» Required work:
Range to copy from the entries below: the line containing "Image resolution: width=999" through the line containing "Task: Expand the Walmart row plus icon", inclusive. Retype only those lines, exactly, without any images.

» Records for processing:
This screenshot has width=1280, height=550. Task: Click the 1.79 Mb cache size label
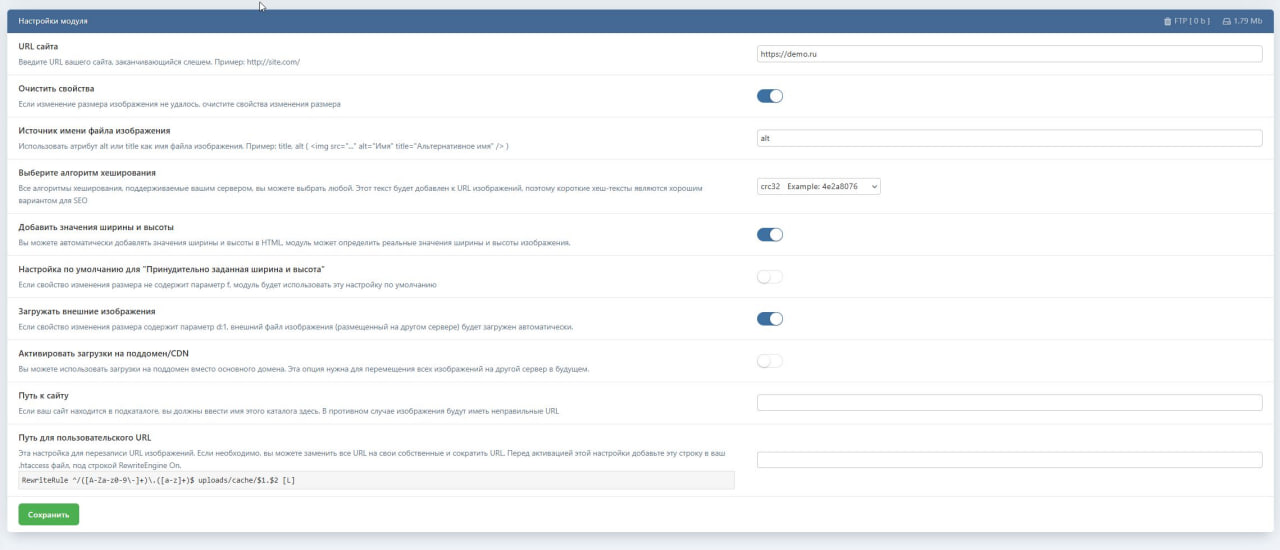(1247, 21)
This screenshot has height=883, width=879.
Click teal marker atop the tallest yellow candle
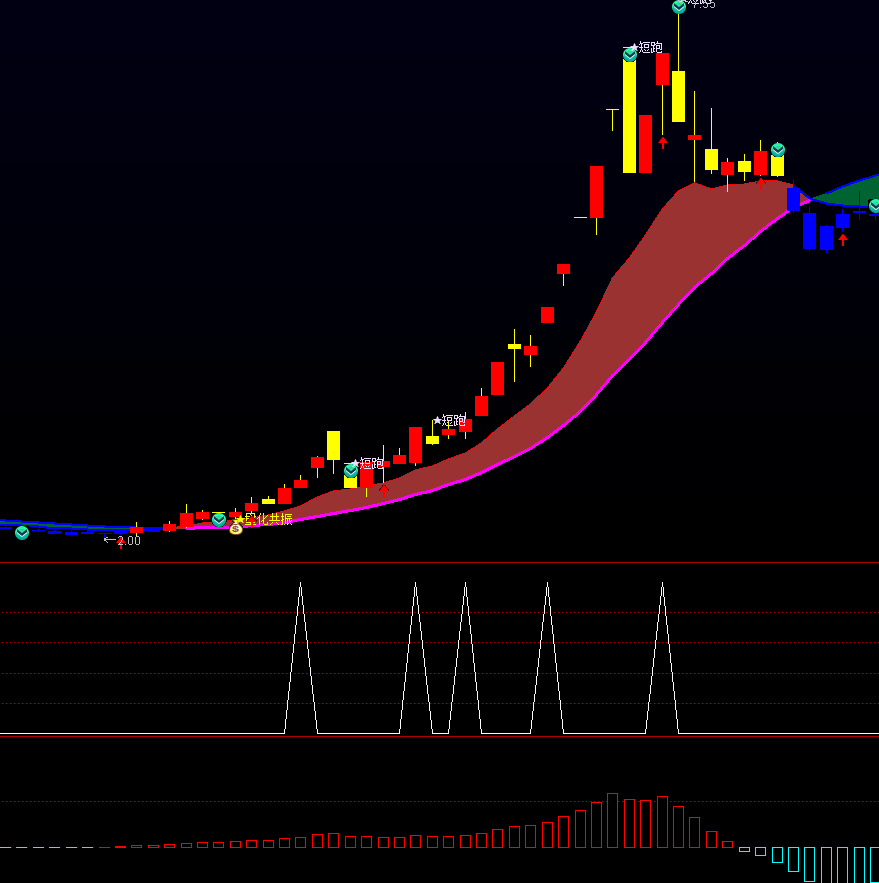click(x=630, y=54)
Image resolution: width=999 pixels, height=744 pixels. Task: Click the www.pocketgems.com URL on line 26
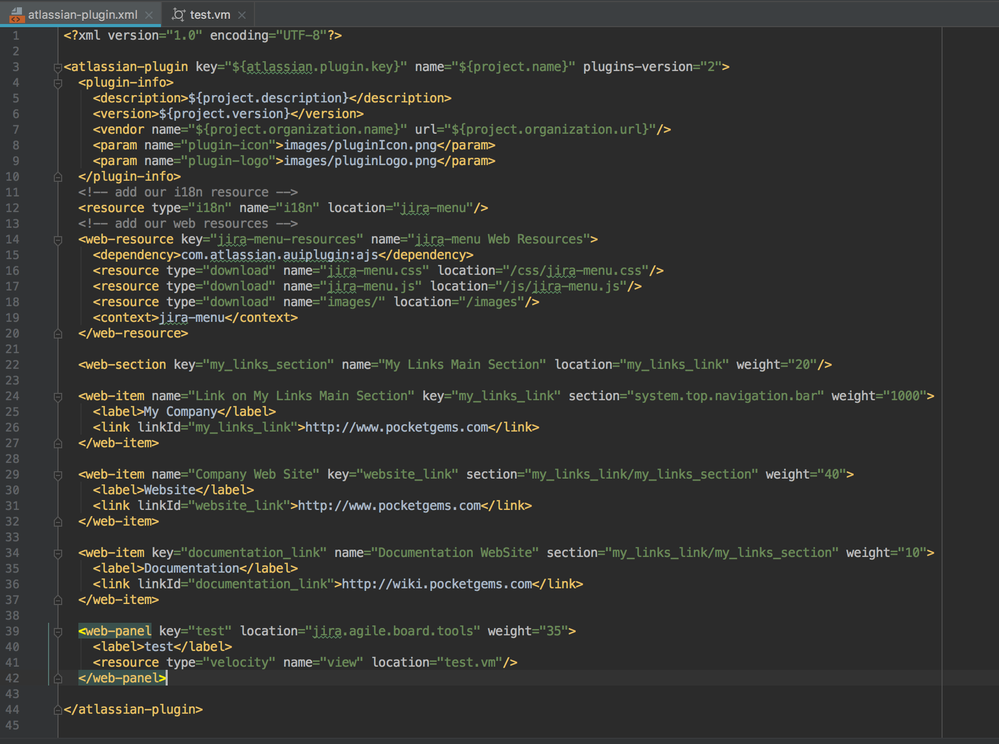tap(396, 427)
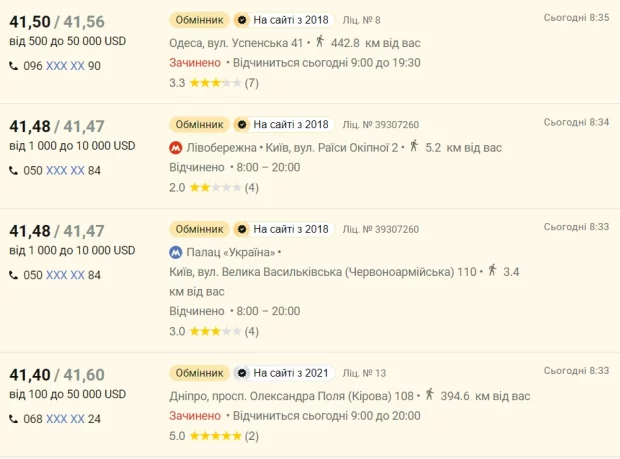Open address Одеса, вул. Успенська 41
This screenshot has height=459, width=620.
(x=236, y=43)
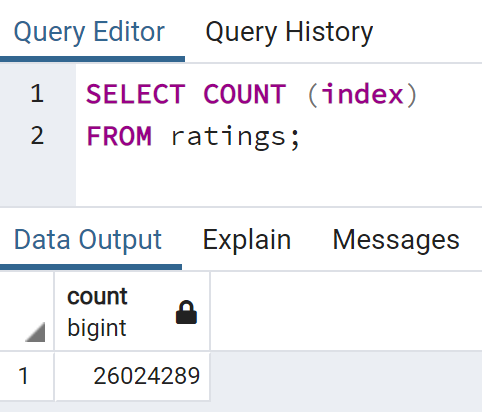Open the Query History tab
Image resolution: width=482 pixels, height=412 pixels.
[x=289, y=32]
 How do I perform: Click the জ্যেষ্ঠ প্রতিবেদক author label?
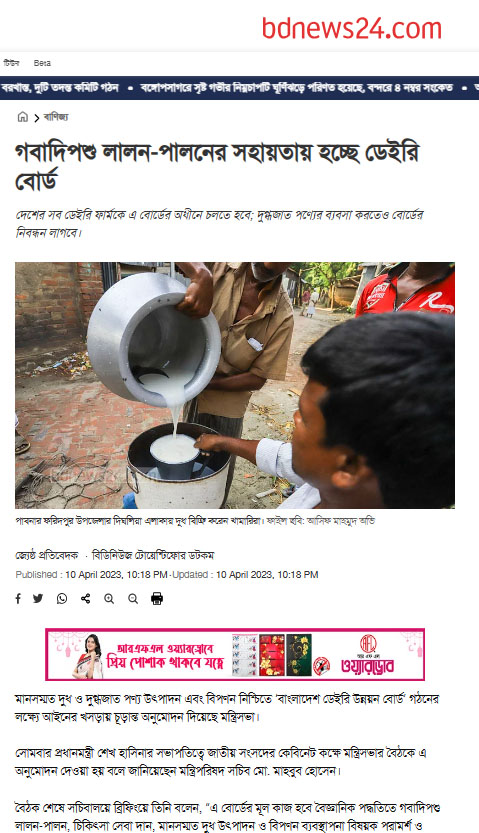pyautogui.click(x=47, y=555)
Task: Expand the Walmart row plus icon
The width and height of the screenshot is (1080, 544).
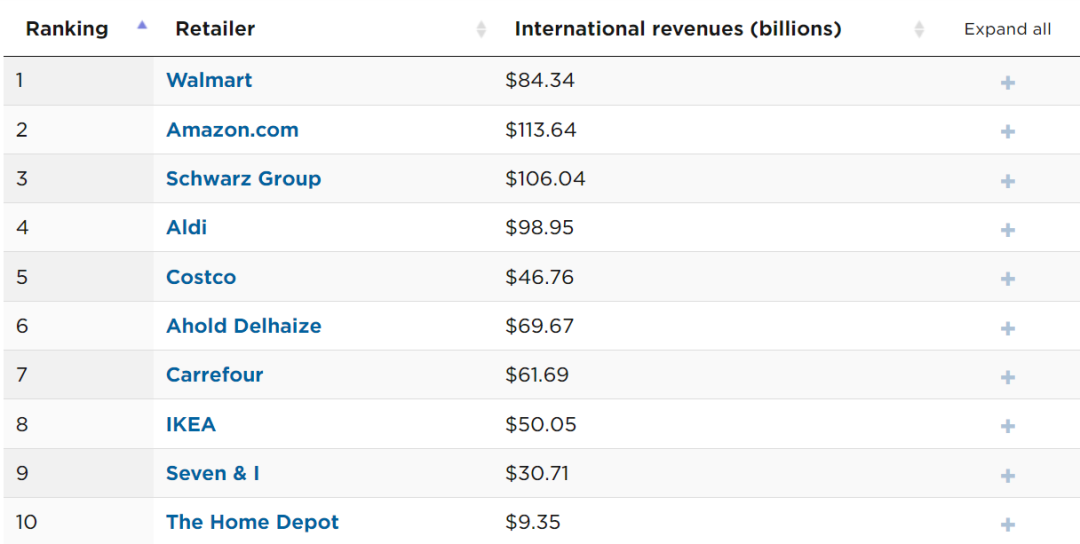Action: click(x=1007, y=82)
---
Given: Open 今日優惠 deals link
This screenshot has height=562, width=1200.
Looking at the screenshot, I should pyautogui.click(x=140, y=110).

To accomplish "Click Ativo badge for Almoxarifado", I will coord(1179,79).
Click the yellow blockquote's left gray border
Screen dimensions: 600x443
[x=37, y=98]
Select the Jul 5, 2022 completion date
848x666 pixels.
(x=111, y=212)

» Finished task:
Image resolution: width=999 pixels, height=744 pixels. Task: Click the www.pocketgems.com URL on line 26
tap(396, 427)
Open address Одеса, вул. Успенська 41
This screenshot has height=459, width=620.
(x=236, y=43)
Open the Query History tab
Image resolution: width=482 pixels, height=412 pixels.
[x=289, y=32]
 How do I perform: Click the জ্যেষ্ঠ প্রতিবেদক author label?
pyautogui.click(x=47, y=555)
Task: Expand the Walmart row plus icon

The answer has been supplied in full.